Question

The area of the region {(x, y) : 0 ≤ y ≤ 6 - x, y^2 ≥ 4x - 3, x ≥ 0} is:

• A. 8
• B. 9
• C. 12
• D. 15

Hint:

Identify the intersection points of the line and the parabola. Integrating with respect to y is simpler as it avoids dealing with radicals over most of the region.

Answer 1

The Correct Option is B

We can also find the area by integrating with respect to $x$ by splitting the region. The parabola $y^2 = 4x - 3$ has its vertex at $(3/4, 0)$.
The condition $y^2 \ge 4x - 3$ implies that for $x \ge 3/4$, the $y$-coordinate must be outside the interior of the parabola arms, i.e., $y \ge \sqrt{4x-3}$ or $y \le -\sqrt{4x-3}$. Since $y \ge 0$, we have $y \ge \sqrt{4x-3}$ for $x \ge 3/4$. For $x<3/4$, any $y \ge 0$ satisfies $y^2 \ge 4x-3$ as the right side is negative.

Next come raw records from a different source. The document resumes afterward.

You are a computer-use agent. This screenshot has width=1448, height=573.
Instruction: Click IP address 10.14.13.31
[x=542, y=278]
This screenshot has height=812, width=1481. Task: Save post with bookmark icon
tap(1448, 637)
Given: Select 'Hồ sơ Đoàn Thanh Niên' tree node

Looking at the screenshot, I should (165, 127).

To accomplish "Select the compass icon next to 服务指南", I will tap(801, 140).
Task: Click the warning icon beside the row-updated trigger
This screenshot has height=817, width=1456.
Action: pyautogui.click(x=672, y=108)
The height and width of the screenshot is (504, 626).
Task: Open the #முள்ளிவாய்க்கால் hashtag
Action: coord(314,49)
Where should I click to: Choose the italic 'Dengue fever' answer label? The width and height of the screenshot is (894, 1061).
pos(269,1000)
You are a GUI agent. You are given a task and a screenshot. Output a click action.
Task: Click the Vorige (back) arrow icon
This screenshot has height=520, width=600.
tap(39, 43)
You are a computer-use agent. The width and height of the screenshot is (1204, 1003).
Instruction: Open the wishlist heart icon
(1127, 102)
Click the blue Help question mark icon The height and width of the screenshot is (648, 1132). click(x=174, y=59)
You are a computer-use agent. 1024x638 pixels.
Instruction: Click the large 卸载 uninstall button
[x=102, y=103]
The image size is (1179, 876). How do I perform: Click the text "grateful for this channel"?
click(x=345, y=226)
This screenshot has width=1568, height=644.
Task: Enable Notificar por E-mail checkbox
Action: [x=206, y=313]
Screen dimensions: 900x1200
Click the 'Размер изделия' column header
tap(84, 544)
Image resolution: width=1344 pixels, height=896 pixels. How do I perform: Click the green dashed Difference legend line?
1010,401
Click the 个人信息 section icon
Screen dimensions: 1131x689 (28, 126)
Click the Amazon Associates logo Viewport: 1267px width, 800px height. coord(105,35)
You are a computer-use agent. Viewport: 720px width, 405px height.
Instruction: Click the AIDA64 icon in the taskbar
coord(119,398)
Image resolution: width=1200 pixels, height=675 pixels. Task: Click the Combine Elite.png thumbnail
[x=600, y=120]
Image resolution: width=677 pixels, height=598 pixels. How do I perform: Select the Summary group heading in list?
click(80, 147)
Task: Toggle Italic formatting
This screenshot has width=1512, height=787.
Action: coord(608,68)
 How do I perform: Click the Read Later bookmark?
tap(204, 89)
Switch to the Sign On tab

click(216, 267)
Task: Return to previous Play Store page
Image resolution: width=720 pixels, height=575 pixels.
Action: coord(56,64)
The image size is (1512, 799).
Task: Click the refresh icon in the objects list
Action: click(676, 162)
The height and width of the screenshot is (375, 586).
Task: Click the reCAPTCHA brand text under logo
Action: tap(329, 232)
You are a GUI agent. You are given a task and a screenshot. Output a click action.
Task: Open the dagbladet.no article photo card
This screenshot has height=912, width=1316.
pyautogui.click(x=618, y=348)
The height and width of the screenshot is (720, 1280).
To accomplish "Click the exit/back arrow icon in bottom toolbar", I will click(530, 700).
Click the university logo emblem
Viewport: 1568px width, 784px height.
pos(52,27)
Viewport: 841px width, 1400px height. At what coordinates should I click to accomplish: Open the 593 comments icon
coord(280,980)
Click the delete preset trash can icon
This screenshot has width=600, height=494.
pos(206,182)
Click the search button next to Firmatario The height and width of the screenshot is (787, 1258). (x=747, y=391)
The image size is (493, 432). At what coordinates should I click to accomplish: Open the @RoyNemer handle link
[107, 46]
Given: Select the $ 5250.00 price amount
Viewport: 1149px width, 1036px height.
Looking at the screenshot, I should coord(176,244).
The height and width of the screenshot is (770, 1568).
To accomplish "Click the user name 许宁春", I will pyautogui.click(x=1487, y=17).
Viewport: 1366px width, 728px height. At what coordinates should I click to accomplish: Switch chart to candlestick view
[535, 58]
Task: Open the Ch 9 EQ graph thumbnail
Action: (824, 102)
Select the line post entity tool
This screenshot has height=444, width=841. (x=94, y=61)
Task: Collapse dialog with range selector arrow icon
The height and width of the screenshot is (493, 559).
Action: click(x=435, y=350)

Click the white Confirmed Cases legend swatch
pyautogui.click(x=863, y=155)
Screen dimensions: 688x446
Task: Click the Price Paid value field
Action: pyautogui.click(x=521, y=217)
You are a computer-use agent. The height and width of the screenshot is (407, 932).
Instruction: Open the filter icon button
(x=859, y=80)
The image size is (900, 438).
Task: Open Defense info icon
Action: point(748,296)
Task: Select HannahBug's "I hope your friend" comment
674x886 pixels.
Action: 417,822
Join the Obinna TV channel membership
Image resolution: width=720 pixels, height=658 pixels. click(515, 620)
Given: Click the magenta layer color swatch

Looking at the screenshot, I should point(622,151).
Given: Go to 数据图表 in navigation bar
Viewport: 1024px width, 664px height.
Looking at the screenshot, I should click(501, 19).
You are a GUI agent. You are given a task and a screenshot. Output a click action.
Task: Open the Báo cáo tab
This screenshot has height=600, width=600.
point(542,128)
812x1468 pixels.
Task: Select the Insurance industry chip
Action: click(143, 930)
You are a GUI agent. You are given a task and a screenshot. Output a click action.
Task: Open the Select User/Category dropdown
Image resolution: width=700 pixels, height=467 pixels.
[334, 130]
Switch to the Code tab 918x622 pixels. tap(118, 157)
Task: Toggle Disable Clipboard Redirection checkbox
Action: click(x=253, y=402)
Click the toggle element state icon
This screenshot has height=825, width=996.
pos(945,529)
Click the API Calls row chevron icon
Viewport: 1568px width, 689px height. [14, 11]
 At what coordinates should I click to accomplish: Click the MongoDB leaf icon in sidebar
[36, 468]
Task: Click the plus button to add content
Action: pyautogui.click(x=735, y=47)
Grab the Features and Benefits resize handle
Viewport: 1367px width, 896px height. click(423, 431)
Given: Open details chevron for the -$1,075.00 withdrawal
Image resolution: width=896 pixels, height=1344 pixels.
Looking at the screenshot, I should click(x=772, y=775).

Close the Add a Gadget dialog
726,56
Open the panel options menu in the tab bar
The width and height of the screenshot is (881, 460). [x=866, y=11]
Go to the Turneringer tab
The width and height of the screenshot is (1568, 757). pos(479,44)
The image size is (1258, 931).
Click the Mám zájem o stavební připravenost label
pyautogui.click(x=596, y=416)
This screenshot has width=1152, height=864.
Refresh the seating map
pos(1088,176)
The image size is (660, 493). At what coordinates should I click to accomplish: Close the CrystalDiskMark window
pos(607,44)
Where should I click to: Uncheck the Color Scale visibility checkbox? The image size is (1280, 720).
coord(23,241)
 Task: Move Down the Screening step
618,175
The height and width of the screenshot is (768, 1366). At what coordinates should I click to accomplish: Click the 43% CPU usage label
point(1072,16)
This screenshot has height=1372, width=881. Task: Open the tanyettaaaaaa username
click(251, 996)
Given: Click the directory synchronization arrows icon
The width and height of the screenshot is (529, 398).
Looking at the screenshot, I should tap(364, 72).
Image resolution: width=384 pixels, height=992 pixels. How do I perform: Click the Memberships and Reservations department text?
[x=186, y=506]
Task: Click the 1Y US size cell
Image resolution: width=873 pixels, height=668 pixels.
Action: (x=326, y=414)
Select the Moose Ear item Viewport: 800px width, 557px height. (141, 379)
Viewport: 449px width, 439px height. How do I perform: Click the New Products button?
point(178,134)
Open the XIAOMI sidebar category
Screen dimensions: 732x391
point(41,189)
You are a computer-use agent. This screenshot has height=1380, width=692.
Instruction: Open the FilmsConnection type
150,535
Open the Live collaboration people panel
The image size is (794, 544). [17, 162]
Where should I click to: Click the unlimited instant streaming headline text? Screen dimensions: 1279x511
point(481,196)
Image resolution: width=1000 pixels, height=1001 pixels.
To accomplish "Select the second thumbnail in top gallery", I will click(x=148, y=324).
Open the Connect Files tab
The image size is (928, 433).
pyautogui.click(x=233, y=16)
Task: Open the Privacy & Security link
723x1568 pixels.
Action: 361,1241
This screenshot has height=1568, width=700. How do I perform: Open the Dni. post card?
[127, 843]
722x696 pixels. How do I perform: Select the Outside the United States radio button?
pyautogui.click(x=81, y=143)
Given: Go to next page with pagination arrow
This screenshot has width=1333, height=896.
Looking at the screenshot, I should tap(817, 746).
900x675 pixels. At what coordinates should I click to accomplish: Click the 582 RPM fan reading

Area = $\int_0^{3/4} (6-x) dx + \int_{3/4}^3 (6-x - \sqrt{4x-3}) dx$
Integrating the first part:
$$I_1 = [6x - \frac{x^2}{2}]_0^{3/4} = 6(\frac{3}{4}) - \frac{1}{2}(\frac{9}{16}) = 4.5 - \frac{9}{32} = \frac{144-9}{32} = \frac{135}{32}$$
Integrating the second part:
$$I_2 = [6x - \frac{x^2}{2}]_{3/4}^3 - \int_{3/4}^3 (4x-3)^{1/2} dx = (18 - 4.5) - \frac{135}{32} - [\frac{2}{3} \cdot \frac{(4x-3)^{3/2}}{4}]_{3/4}^3$$
$$I_2 = 13.5 - \frac{135}{32} - \frac{1}{6} [(12-3)^{3/2} - 0] = 13.5 - \frac{135}{32} - \frac{27}{6} = 13.5 - \frac{135}{32} - 4.5 = 9 - \frac{135}{32}$$
Total Area = $I_1 + I_2 = \frac{135}{32} + 9 - \frac{135}{32} = 9$.